● WORK TASK 1
Print the passage on computer simulation from "- Create a rough" up to and including "good enough resolution)".
● WORK TASK 2
Write what comes next in the passage on computer simulation, starting after its last sentence.

● TEXT BLOCK
—————
Look at what work we do through computers.
Our loop is pretty simple:
- Find something in the real world that we need to simulate fast or at scale
- Find ways to create rough digital equivalents of it using manual data entry, automated data collection through sensors etc
- Make computers run programs over the digital equivalents and figure out the results in the digital world
- Assume that calculation in the rough digital world will be close enough to calculations in the real world
We make a basic digital equivalent of the world in the computers' memories. Usually by dumping data in files through a mix of manual entry and automation.
(into databases or a dump of structured files)
Then, we write a program to tell the computer what simulation to run on the data. That's all we've been doing with them.
Insurance company?
- Create a rough digital equivalent of the real world by feeding customer's specific (and limited) parameters like age, location, medical history, test reports
- Feed these billion records of 10 million customers into the digital representation (into a database)
- Give the computer a model, and tell it to run a basic simulation to calculate the risk profile of every individual customer.
Chemical company?
- Feed the live representation of the real world into the digital world through cameras (of good enough resolution)
- Give the computer a model and tell it to keep watching all the feeds, and warn when it detects a fire
Weather prediction system?
—————
Stored items:
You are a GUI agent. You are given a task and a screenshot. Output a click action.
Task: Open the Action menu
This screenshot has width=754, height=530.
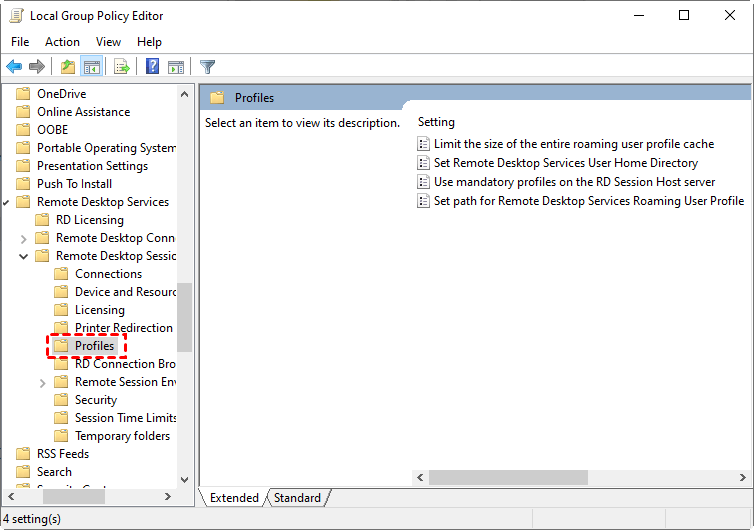(62, 42)
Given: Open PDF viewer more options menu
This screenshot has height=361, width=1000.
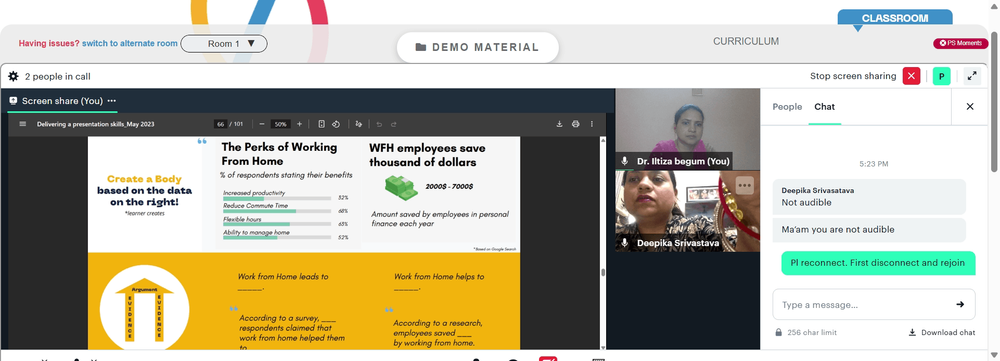Looking at the screenshot, I should coord(591,124).
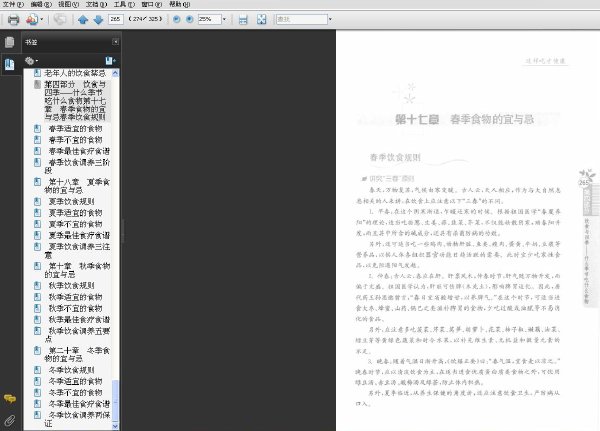Go to next page with down arrow

click(98, 19)
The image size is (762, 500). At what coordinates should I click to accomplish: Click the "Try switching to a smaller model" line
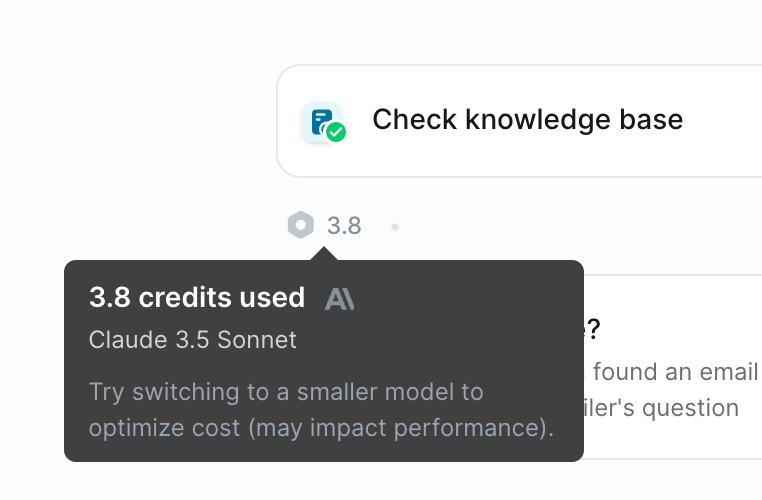pyautogui.click(x=286, y=391)
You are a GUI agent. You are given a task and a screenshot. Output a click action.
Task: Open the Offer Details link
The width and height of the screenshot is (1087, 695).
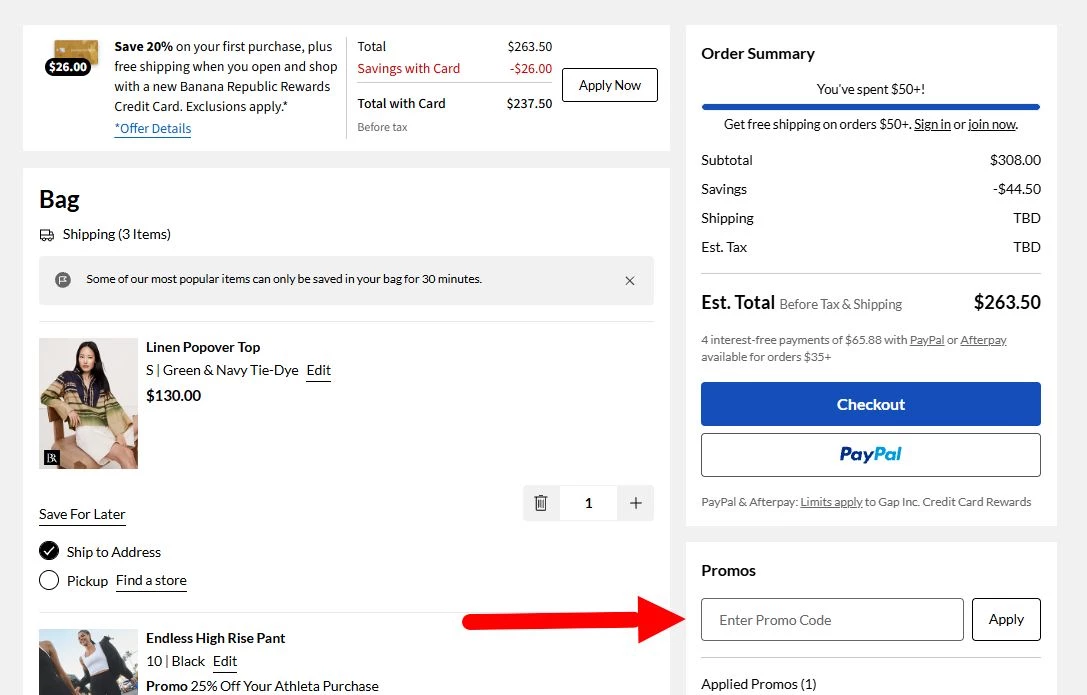[152, 128]
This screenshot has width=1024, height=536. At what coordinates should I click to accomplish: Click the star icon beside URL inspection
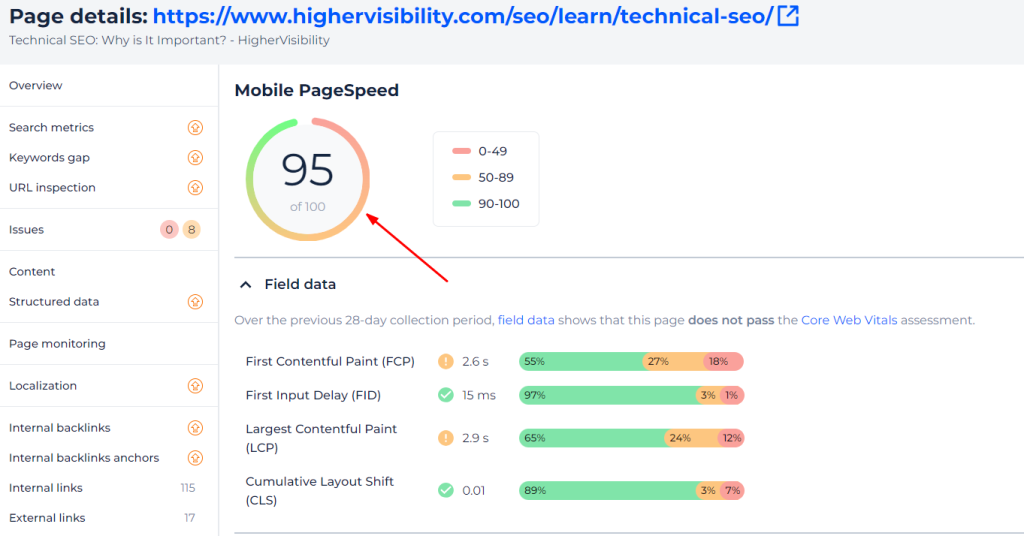click(x=195, y=188)
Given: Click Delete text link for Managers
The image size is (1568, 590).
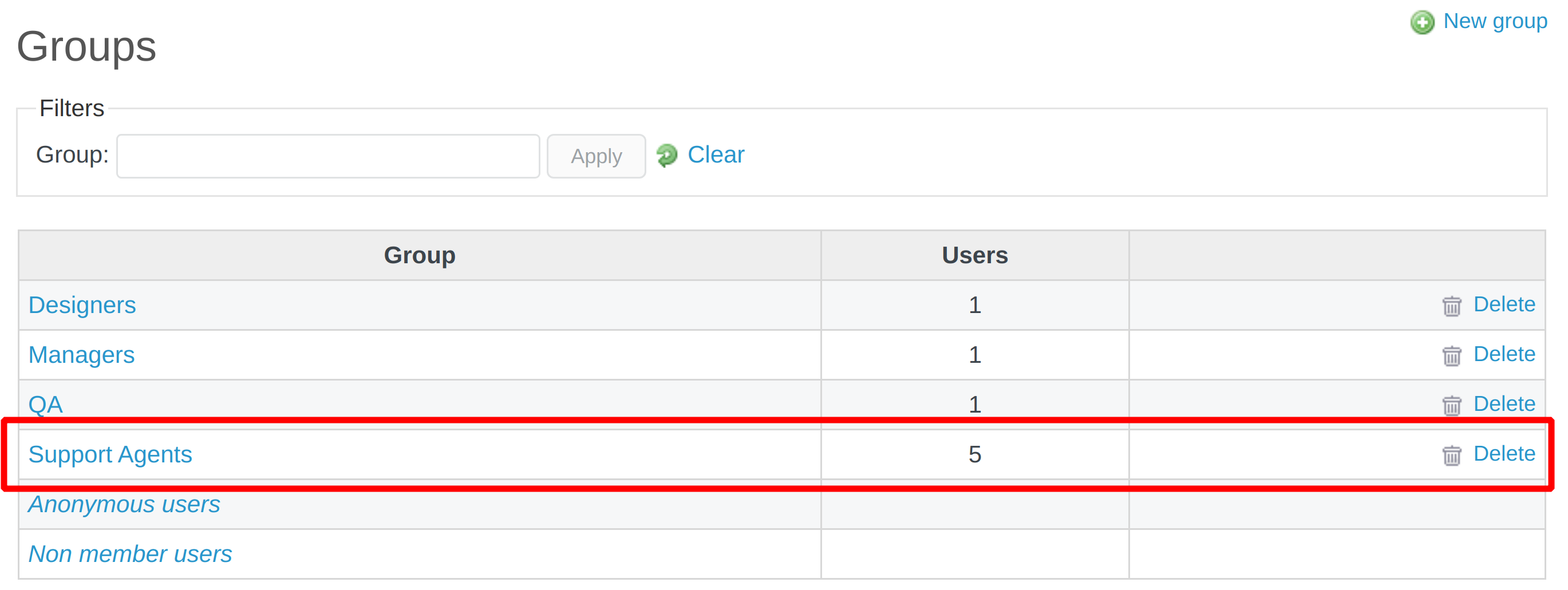Looking at the screenshot, I should point(1503,355).
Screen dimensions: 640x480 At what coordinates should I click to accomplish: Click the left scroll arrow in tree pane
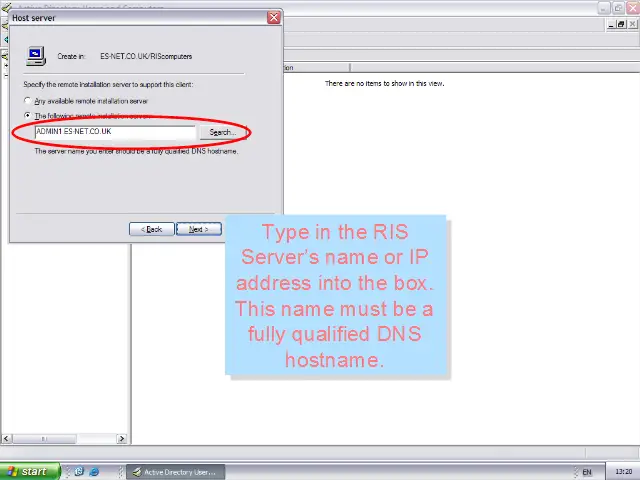point(6,438)
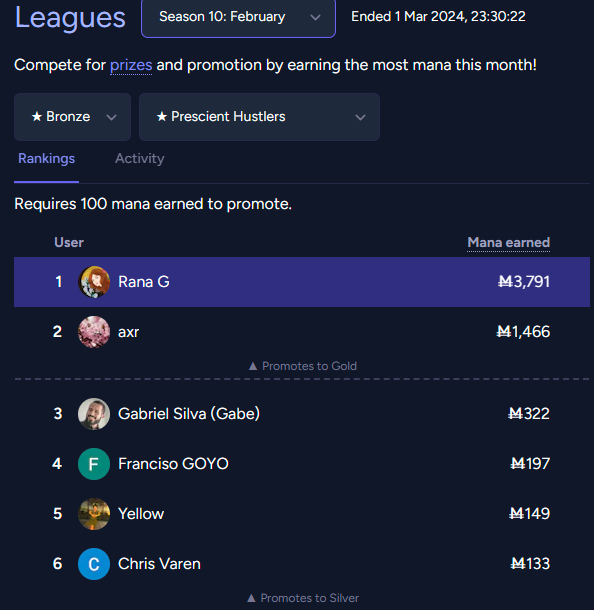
—————
● EXERCISE RESPONSE 1
- Create a rough digital equivalent of the real world by feeding customer's specific (and limited) parameters like age, location, medical history, test reports
- Feed these billion records of 10 million customers into the digital representation (into a database)
- Give the computer a model, and tell it to run a basic simulation to calculate the risk profile of every individual customer.
Chemical company?
- Feed the live representation of the real world into the digital world through cameras (of good enough resolution)

● EXERCISE RESPONSE 2
- Feed the live representation of the real world clouds taken through satellite cameras, into the digital equivalent
- Tell a system to keep going through the latest feeds and predict winds, storms etc
You'll notice that we don't create a perfect model of the world. We only take in the parameters we think are most important. Because if we track each and every parameter to achieve 100% accuracy in the digital world - we will end up simulating the universe itself. We don't have that much compute, so we sick to rough good enough digital models, and spend out limited compute on that rough digital model.
And we do this through our current computers for 2 reasons:
- Computers are fast. You can program lightning fast calculations. Eg: Your car's ecu cluster is continuously controlling the mix of fuel and air to keep the car running. Continuously monitoring the impact sensors and deciding if should trigger the airbags.
- Computers can scale. Eg: Amazon scanning through the trillions of purchase records, figuring out purchase patterns.
We humans too do computing. In specific cases, we can do it fast (instincts are like FPGAs anyways). But we consistently fall short when it comes to computing at scale. The only way to scale for us is to use pen and paper to overcome out limited contextual memory.
As far as our brains go, biology has been evolving incredibly slowly. Then we found another way to scale beyond the cranium - computers.
And suddenly, problems have become solvable.